Mon propos

Tableau

C’est par hasard, que j’ai rencontré le Lhassa-Apso.

Je fis la connaissance de Mlle Violette DUPONT, et fut fascinée par sa personnalité et la beauté de ses chiens. J’entrais sans le savoir dans un monde qui m’était totalement étranger, celui des " amateurs de chiens ".

Entre le Lhassa et moi s’établit un pacte qui dure encore aujourd’hui après de longues années.

Par l’intermédiaire de Melle DUPONT j’eus le privilège de connaître
l’Hon. Mrs BAILEY et Lady Freda VALENTINE auprès des quelles j’appris beaucoup de choses sur les Apso, car elles furent toutes les deux à l’origine de l’établissement officiel de la race en Angleterre.

Je ne suis pas éleveuse, j’ai fait deux portées que j’ai gardé et j’ai toujours manifesté un grand intérêt à la race.

Enregistrements issus d'une source de données:
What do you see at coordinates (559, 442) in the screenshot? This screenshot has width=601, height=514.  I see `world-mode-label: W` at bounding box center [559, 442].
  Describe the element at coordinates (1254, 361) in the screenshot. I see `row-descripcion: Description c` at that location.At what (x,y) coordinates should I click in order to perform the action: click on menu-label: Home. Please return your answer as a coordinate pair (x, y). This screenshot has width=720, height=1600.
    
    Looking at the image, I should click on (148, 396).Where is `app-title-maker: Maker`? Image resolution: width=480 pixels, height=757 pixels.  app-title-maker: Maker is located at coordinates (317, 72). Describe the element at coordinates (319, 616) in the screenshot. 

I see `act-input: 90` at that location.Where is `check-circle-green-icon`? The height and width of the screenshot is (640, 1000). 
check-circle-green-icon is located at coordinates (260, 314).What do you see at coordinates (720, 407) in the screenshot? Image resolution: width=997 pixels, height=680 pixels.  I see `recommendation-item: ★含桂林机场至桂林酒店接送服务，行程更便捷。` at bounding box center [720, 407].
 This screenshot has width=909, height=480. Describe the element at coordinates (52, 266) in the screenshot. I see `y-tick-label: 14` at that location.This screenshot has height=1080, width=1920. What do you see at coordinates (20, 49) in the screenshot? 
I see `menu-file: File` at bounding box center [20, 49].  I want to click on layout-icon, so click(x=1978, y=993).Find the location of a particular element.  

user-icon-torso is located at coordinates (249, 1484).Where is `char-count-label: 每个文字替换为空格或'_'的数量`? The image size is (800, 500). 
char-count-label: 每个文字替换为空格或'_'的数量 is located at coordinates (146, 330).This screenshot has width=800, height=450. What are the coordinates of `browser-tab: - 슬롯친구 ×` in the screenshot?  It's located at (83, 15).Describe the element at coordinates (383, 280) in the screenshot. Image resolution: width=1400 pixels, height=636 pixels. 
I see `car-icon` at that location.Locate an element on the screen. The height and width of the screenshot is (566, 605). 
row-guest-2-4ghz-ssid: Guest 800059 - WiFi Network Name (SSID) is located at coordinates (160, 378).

ACTIVITÉ 1:
Répondez aux questions suivantes sur le texte consacré au Lhassa-Apso.
(a) De quelle manière la personne qui écrit a-t-elle rencontré le Lhassa-Apso ?
(b) Quelles deux personnes furent à l'origine de l'établissement officiel de la race en Angleterre ?
(c) Combien de portées la personne qui écrit a-t-elle faites ?
ACTIVITÉ 2: Prolongez le texte sur le Lhassa-Apso en reprenant juste après sa dernière phrase.

RÉPONSE 1:
(a) Par hasard.
(b) L'Hon. Mrs BAILEY et Lady Freda VALENTINE.
(c) Deux portées.

RÉPONSE 2:
J’ai pu réunir un bon nombre de documents, de textes et de photos à son sujet. Entant expert confirmateur de la race j’ai eu l’opportunité de pouvoir observer avec attention le chien et son évolution, c’est pourquoi, connaissant la race depuis 35 ans, c’est avec une grande tristesse que je la vois s’éloigner chaque fois plus du type d’origine.

Trop grand, trop fort, trop lourd, trop de poil, trop de tout !

C’est le Tibétain à la mode Occidentale, reflet de la société de consommation et à mille lieues de l’authentique Apso, incarnation parfaite d’un pays où le mental prime sur le matériel, où la nature façonne les êtres vivants pour une adaptation au milieu ambiant, où la spiritualité imprègne les hommes et les bêtes au point que le comportement, l’allure et l’expression aristocratique de cette race, ne se retrouve plus dans les Lhassas modernes.

On a gommé l’authenticité au profit du spectaculaire.

C’est pour toutes ces raisons, qu’aujourd’hui, profitant de ce merveilleux moyen de communication qu’est Internet, j’ai espoir qu’entre tous les amateurs sincères de la race, nous parviendrons à conserver pour le vrai Lhassa-Apso, une place digne de son passé.